* _Exercise materials_
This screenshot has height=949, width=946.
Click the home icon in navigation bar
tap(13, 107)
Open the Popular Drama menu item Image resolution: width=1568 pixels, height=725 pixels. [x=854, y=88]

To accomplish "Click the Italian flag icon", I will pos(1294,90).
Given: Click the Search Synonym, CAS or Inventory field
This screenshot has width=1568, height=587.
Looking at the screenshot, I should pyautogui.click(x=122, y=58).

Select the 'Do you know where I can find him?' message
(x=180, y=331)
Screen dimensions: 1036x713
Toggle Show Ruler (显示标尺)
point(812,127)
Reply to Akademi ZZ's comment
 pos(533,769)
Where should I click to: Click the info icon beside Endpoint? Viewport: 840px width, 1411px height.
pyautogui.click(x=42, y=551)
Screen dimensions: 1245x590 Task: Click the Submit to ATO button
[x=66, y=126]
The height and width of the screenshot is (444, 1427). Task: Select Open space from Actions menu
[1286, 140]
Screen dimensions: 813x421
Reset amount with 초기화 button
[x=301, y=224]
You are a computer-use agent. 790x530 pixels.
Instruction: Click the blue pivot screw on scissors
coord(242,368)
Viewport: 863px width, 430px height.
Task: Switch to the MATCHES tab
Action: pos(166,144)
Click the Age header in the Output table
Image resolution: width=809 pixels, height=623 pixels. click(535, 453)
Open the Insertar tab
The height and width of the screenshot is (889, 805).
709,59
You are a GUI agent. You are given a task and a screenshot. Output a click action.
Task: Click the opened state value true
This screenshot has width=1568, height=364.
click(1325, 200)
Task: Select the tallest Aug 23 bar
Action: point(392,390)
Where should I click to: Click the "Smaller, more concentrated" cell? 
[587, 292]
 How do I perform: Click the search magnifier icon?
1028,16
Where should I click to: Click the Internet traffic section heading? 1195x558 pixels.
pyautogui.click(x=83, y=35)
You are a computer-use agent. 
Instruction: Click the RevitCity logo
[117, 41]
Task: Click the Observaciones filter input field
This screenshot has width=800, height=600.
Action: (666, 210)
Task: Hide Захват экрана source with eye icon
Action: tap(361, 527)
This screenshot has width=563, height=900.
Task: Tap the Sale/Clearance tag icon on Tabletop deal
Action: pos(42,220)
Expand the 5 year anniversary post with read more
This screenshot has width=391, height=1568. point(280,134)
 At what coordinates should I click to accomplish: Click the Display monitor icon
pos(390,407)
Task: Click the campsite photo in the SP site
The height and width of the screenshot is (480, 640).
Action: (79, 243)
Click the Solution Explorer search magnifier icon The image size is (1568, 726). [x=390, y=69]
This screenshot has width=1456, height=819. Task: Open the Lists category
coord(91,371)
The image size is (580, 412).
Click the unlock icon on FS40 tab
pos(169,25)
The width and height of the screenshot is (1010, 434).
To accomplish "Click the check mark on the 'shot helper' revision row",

* _What is needed_
Which lines of the data include the string "size"? Find them and copy each one.

* _Output below_
Click the Solution Explorer search magnifier icon The image size is (1568, 726). [x=390, y=69]
The image size is (580, 412).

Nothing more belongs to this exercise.